GIGOT: With just over a month to go until Election Day, is foreign policy emerging as the sleeping issue of the midterms. With the ISIS threat domestically naturing the news and President Obama's foreign policy approval numbers still well below 50 percent, Republicans are reviving the soft-on-terror theme of campaigns past, using the charge to attack Democratic opponents in some tight races.

Take a look at a GOP ad released this week against incumbent Senator Mark Udall in Colorado.


UNIDENTIFIED FEMALE: With his single-issue campaign, Mark Udall doesn't want to talk about other important issues, like our national security. So with America's national security threatened, warnings of Islamic extremists, ISIL plotting imminent attacks, what does Mark Udall say?

SEN. MARK UDALL, D-COLO.: I said last week that ISIL does not present an imminent threat to this nation and does --

UNIDENTIFIED FEMALE: Really? Can we take that chance?


GIGOT: Joining the panel this week, Wall Street Journal, columnist and deputy editor, Dan Henninger; Political Diary editor, Jason Riley; and Potomac Watch columnist, Kim Strassel.

So, Jason, what do you think of that Udall ad?

JASON RILEY, POLITICAL DIARY EDITOR: I think Republicans are regaining their foreign policy mojo, Paul, and it's good to see. It's good to see moxy coming back a little bit here.

But as you mentioned, Obama's foreign policy approval rating well underwater here and Republicans see an opening. This ISIS threat has been in the news. Americans don't like to see that. Again, Americans don't necessarily want us in every conflict around the world but they expect their president to lead. Clearly, Obama has not been doing that. I think the Republicans see an opening here.

GIGOT: Kim, who is that ad targeted to? Is it the Republican base, to get them fired up, because they tend to be more hawkish, or is this women voters, who are often said to worry much more than men about security issues? Who is it aimed at?

—————

Exercise requirements:
a) In the midterms transcript, which senator is the GOP ad aimed against?
b) Translate this sentence from the midterms transcript into Spanish: "Take a look at a GOP ad released this week against incumbent Senator Mark Udall in Colorado."
c) Write what comes next in the midterms transcript, picking up after Gigot's question about who the ad is aimed at.
The items below have nothing to do with the midterms transcript.

Data extracts:
—————

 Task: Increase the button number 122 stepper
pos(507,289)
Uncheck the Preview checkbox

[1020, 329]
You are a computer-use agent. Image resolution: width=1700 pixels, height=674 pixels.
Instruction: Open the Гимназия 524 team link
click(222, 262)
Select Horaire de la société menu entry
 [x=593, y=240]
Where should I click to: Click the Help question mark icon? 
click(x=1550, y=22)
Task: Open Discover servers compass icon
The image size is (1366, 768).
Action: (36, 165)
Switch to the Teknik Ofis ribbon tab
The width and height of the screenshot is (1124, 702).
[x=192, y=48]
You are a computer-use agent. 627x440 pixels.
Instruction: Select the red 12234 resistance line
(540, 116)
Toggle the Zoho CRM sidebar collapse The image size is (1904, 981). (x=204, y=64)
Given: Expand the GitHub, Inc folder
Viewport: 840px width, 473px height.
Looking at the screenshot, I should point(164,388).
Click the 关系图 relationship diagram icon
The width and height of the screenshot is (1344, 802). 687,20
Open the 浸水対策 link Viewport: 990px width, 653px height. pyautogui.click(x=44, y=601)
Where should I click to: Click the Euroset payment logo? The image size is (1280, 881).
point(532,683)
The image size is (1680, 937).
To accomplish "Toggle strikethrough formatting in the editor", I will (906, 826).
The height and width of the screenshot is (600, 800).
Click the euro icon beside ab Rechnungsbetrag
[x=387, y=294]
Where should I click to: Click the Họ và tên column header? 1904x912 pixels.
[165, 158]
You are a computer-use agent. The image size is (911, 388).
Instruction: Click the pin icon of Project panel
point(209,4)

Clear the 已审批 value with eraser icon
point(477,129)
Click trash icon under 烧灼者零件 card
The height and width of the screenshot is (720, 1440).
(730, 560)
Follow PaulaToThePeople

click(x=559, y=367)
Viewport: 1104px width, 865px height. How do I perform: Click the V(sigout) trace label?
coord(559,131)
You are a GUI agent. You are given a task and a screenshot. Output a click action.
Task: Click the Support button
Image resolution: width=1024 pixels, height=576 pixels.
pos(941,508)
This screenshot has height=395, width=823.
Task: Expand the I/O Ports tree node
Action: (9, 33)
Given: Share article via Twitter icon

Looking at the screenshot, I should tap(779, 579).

—————

Answers by task:
a) Incumbent Senator Mark Udall of Colorado.

b) Echen un vistazo a un anuncio del Partido Republicano publicado esta semana contra el senador en funciones Mark Udall en Colorado.

c)
KIM STRASSEL, POTOMAC WATCH COLUMNIST: It is women. And women and Independents and all of the people that Jason just mentioned that are showing up in the polls saying they are very unhappy with the president's handling of this rising terror threat, and far more open to the idea of air strikes and other things to take out the terrorists. And you see Republicans running versions of these ads now in a lot of key states. You see it in New Hampshire and North Carolina and Colorado. And the crux of the argument is the same in every one, which is you Democrats helped lay the groundwork with withdrawal from the region for the circumstances that led to this threat. You sat by as it was growing and did nothing, and you cannot be trusted to return to the Senate and see this mission through.

GIGOT: All right, Kim, but here's the thing. Cory Gardner, the Republican candidate in that Senate race, he is not in favor of ground troops. In fact, he's ruled them out. How is his policy towards ISIS different than President Obama's?

STRASSEL: I think the important aspect of what Republicans are doing here is they are not talking so much what they would specifically do. Their argument is that Democrats in the past, when things got tough overseas --

GIGOT: Right.

STRASSEL: -- cut and run. They fled from the situation. And that, therefore, they can't be trusted to even continue supporting the president on what limited actions he is taking there now.

GIGOT: Is there a risk for Republicans here, Dan? The number-one issue in voter's minds is still, in every poll, economics.


GIGOT: Economics and jobs. Are they risking changing the subject here in a way that could make them look a little bit out of touch?

HENNINGER: Perhaps. We're adding global anxiety to economic anxiety. But the problem I think for both Republicans and Democrats is that, at bottom, the American people are serious about U.S. national security, regardless of what the opinion polls say. But in our time, politicians seem to just blow with the opinion polls. I mean, before ISIS existed, the Republicans were talking about fatigue and that the American people didn't want to go in. That's what the opinion polls said.

GIGOT: And they followed them. They were --


HENNINGER: They followed them.

GIGOT: -- in courage, except for people like Lindsey Graham, John McCain, Kelly Ayotte and a few others.

HENNINGER: I mean, Tom Cotton, in Arkansas, accused his opponent, Mark Pryor, of what he called a fundamental un-seriousness about matters of war and peace. I think Mr. Cotton was right about that. The problem is will voters think that all of these politicians are fundamentally unserious? Marginal Republicans, certainly, on national security, but it's not a slam dunk.

GIGOT: How are Democrats trying to defend themselves, Jason?

RILEY: Well, they are trying to defend themselves by doing what the president is trying to do, which is to say, yes, we need to go back in, in Iraq, but it's not going to be like under George W. Bush. If there's any consistency to Obama's foreign policy, if there's any principle there, it's to never do anything that can get him compared to George W. Bush.


RILEY: And that's all he's -- that's all he's out there saying. And I think Democrats are following his lead on this.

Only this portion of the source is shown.